- Increasing performance, capacity, and resiliency demands on storage lead to more disk drive purchases. Many small to mid-sized organizations simply purchase additional shelves or trays of disk or solid state drives (SSDs) to improve capacity, performance, and redundancy in addressing modern storage requirements. However, this is a cost prohibitive solution to a growing problem.
- Look beyond the array to meet new challenges. Growing VDI implementations, demand for greater flexibility for virtualization, and increasing unstructured data growth are breaking cost models of traditional storage, leading organizations to search for alternative ways of addressing these problems.
Our Advice
Critical Insight
- Shared networked storage is still necessary. It is a key cog in virtualization, VDI initiatives, and file storage. However, many technologies have surfaced that enable these initiatives to be equally (or more) successful with less storage than traditionally prescribed. This saves IT significant time, money, and resources.

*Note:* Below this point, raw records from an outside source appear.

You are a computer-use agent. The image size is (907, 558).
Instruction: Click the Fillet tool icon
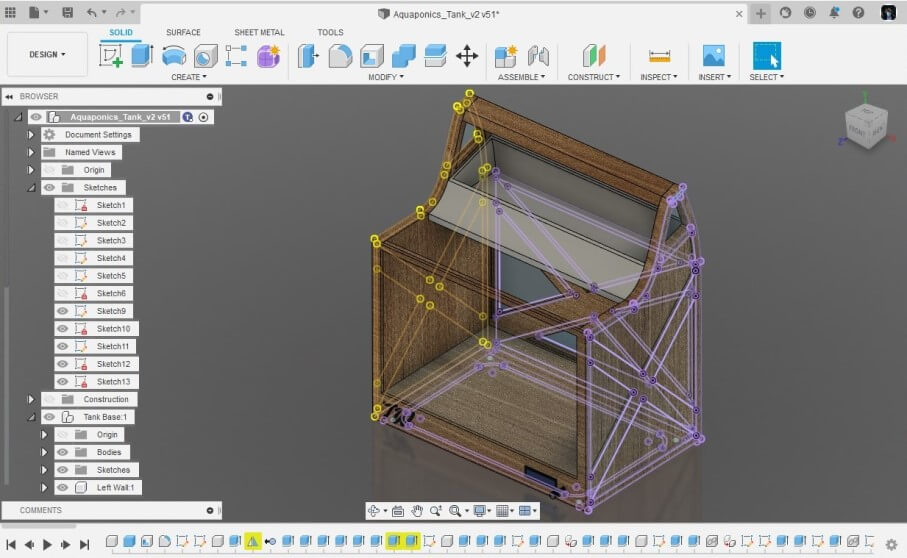click(340, 56)
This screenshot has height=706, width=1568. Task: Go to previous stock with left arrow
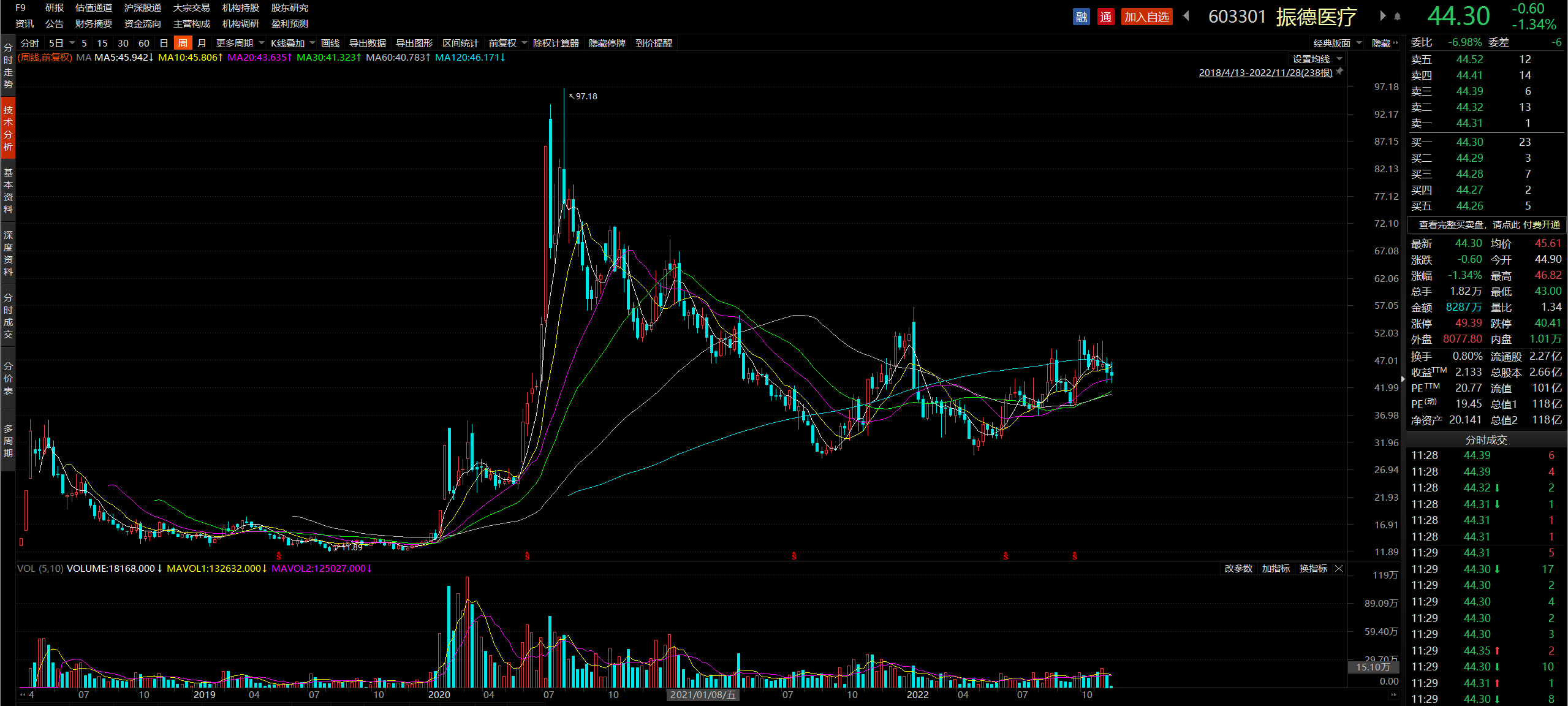[1186, 16]
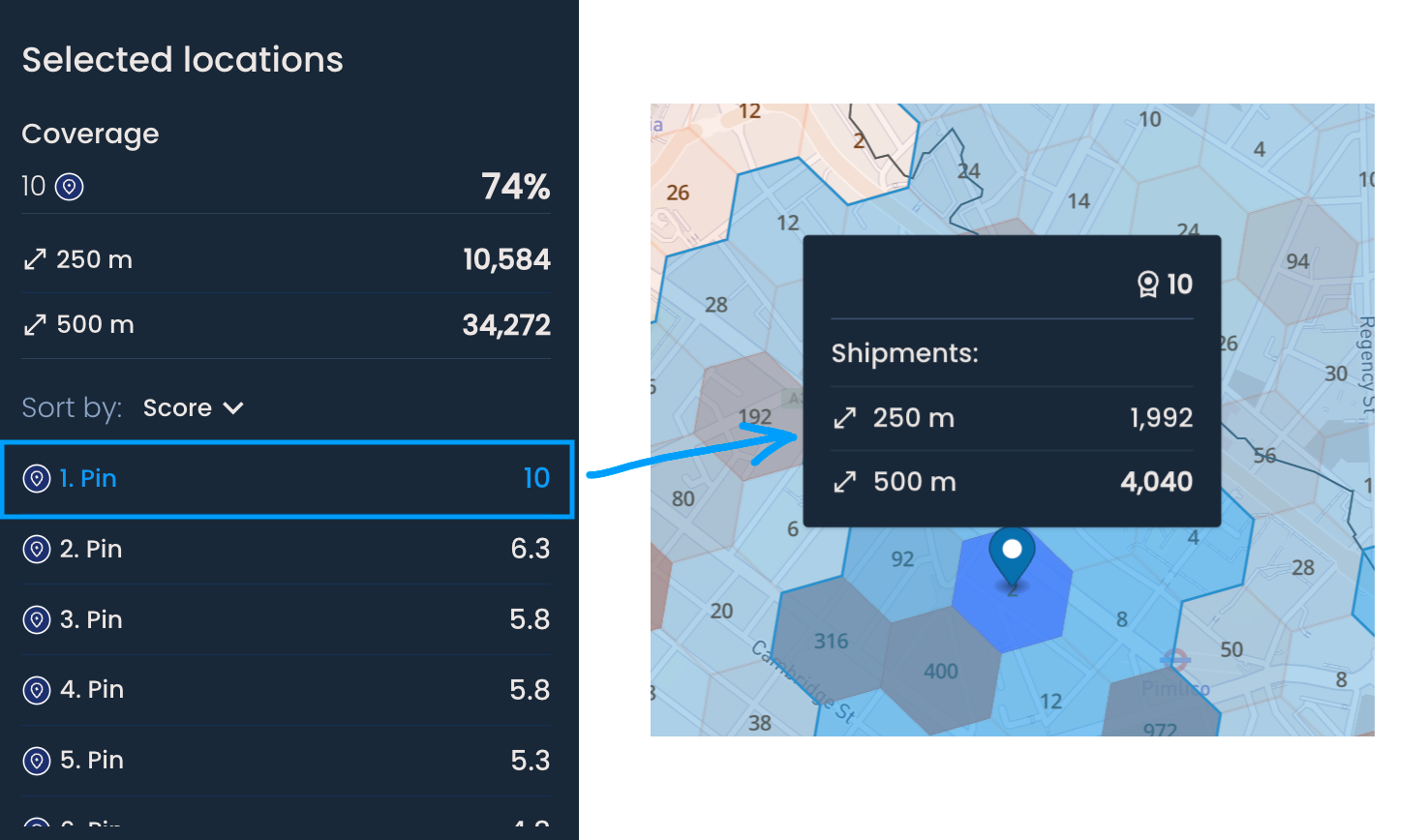Click the pin icon for 2. Pin
The height and width of the screenshot is (840, 1426).
(37, 550)
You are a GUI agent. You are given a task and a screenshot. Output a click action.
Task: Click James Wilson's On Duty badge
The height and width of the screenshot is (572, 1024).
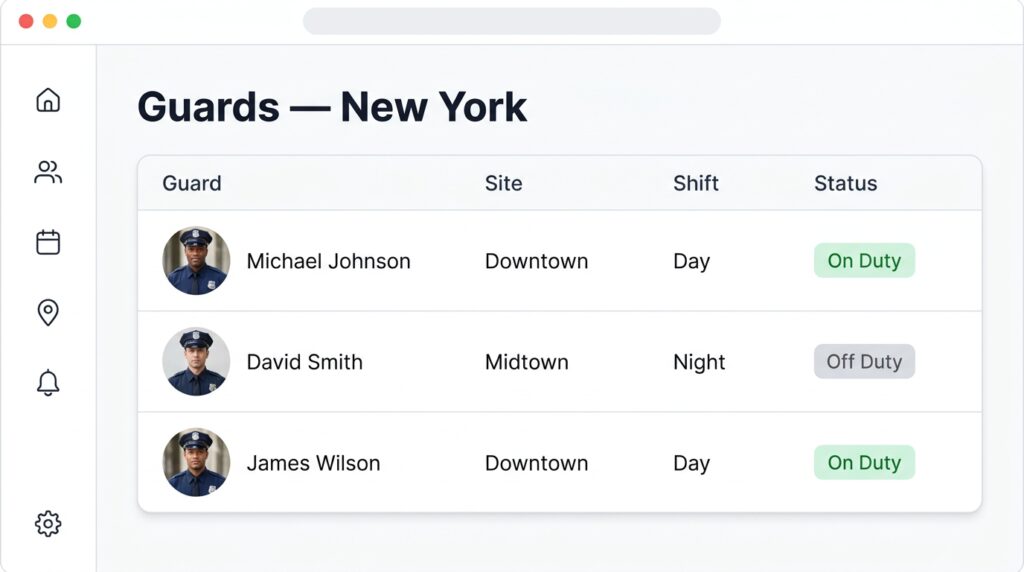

- VDI continues to be a hot infrastructure trend. The cost of shared networked storage to provision large numbers of virtual desktops is a major challenge. Moving desktops from distributed PCs to server hosted virtual machines means that storage goes from cheap distributed disks to more expensive consolidated server storage.

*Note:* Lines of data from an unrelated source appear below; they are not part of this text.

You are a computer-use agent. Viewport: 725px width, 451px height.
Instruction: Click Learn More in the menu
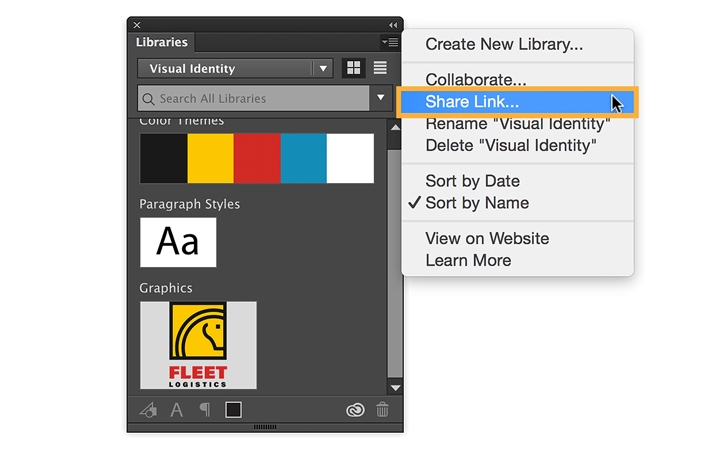tap(468, 261)
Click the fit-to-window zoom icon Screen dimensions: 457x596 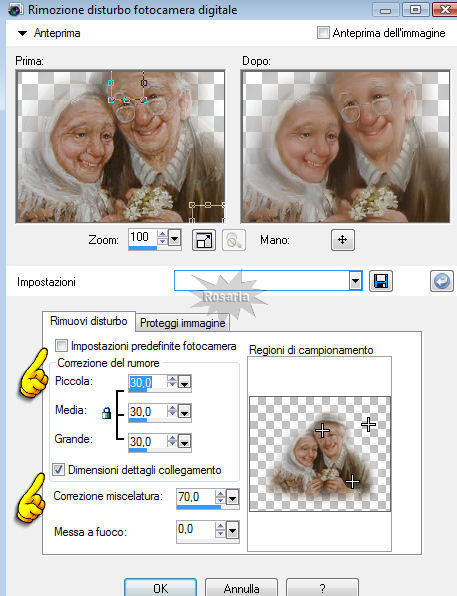(204, 240)
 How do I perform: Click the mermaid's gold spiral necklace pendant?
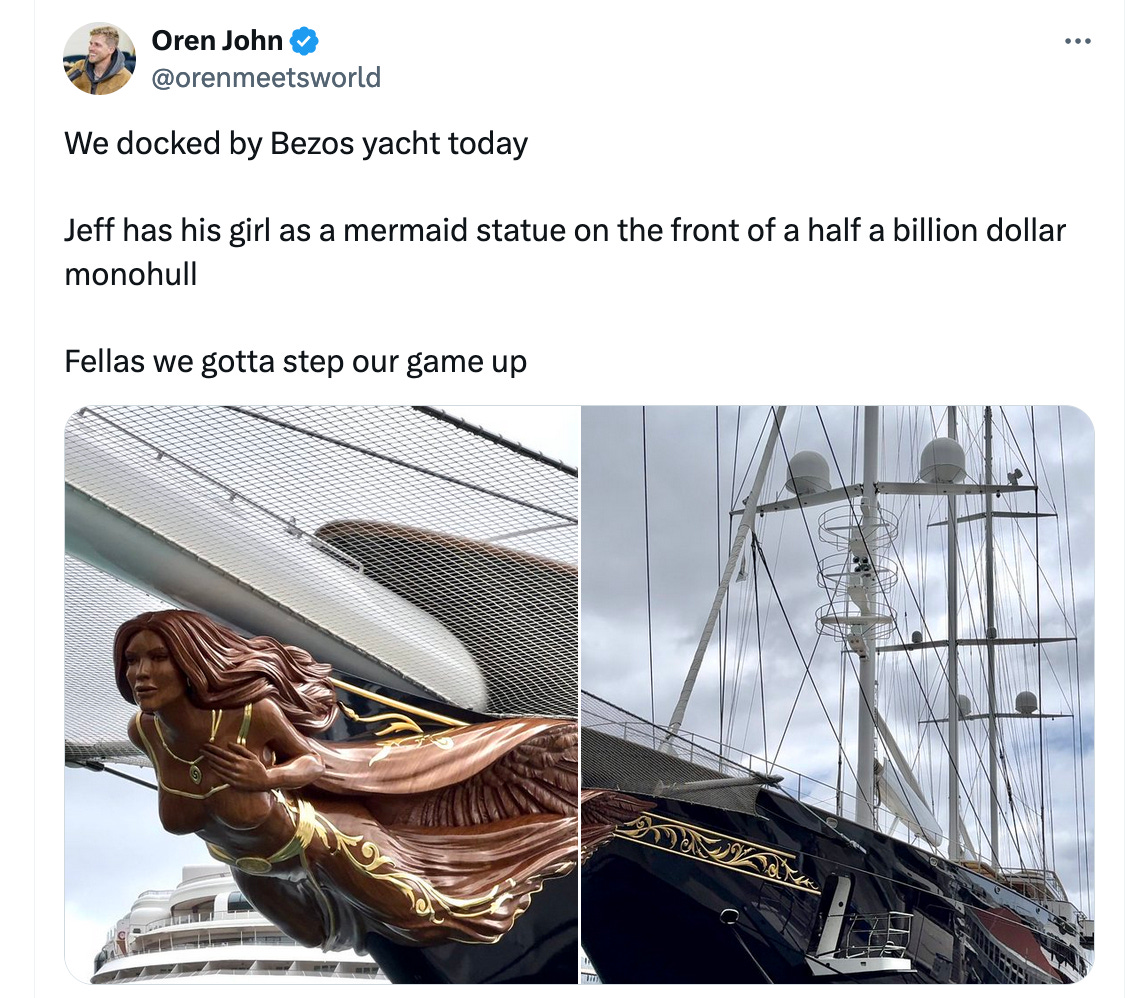(196, 773)
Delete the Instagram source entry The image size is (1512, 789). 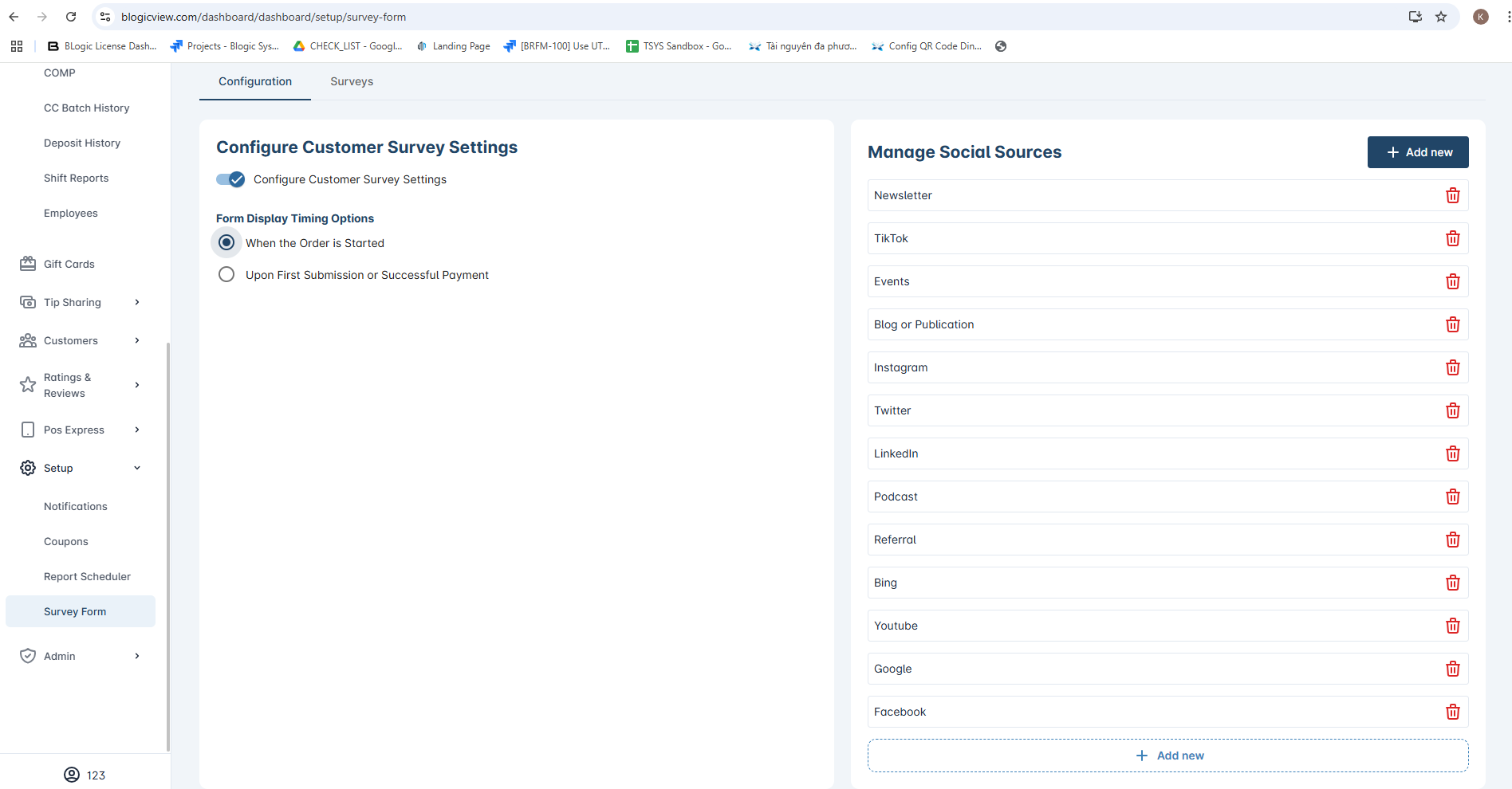1452,367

- Server virtualization has moved into the mainstream. As the technology has matured, the majority have moved production workloads onto virtual servers, connected to proprietary storage arrays. Most small to mid-sized enterprises do not have the required resources to properly assess current and future requirements, making sizing up storage a stumbling block for deployment.

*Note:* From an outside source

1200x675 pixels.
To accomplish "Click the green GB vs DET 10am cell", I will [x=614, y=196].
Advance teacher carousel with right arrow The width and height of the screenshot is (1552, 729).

- Data growth has exploded, and Info-Tech predicts that the growth of unstructured data (and thus personal files) will grow between twenty and thirty times what it is today by 2020. This drastically increases the frequency at which IT must reinvest time, money, and resources into purchasing, implementing, and managing Network Attached Storage (NAS) arrays.
Impact and Result
- New VDI optimization methods like purpose-built VDI appliances (e.g. Pivot3), memory caching (e.g. Atlantis), and I/O sequencing (e.g. Virsto) drastically reduce storage capacity by 90% and increase IOPS performance by 10 times. These technologies make VDI projects more successful than before, since they solve the traditional roadblock of attaining cheap IOPS per dollar.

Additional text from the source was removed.